Using the listing below, output only the lines from the one that contains "Viewport: 1280px width, 817px height." through the one that contains "LOK using its", inclusive, exactly as given and without images.

- **SUPPLIED MATERIAL**:
......

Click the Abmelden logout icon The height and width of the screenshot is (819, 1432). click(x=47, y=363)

......

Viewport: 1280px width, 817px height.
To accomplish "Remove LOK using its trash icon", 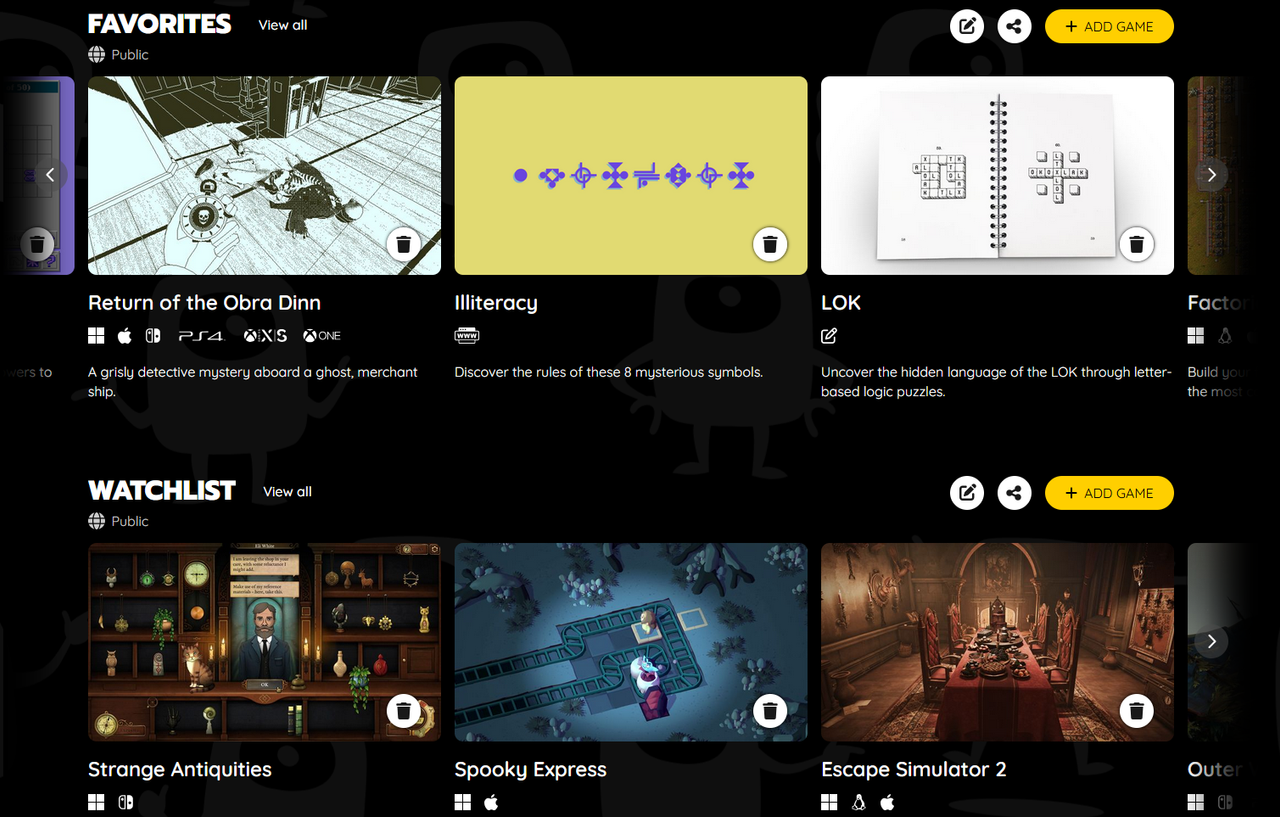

......

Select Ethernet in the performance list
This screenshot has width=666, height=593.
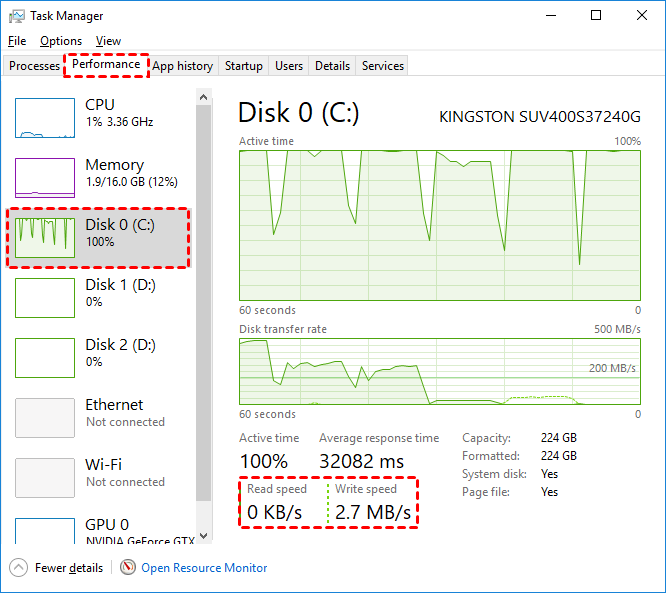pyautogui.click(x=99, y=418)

......

- **ANSWER SECTION**:
Viewport: 1280px width, 817px height.
To accomplish "Remove LOK using its trash icon", 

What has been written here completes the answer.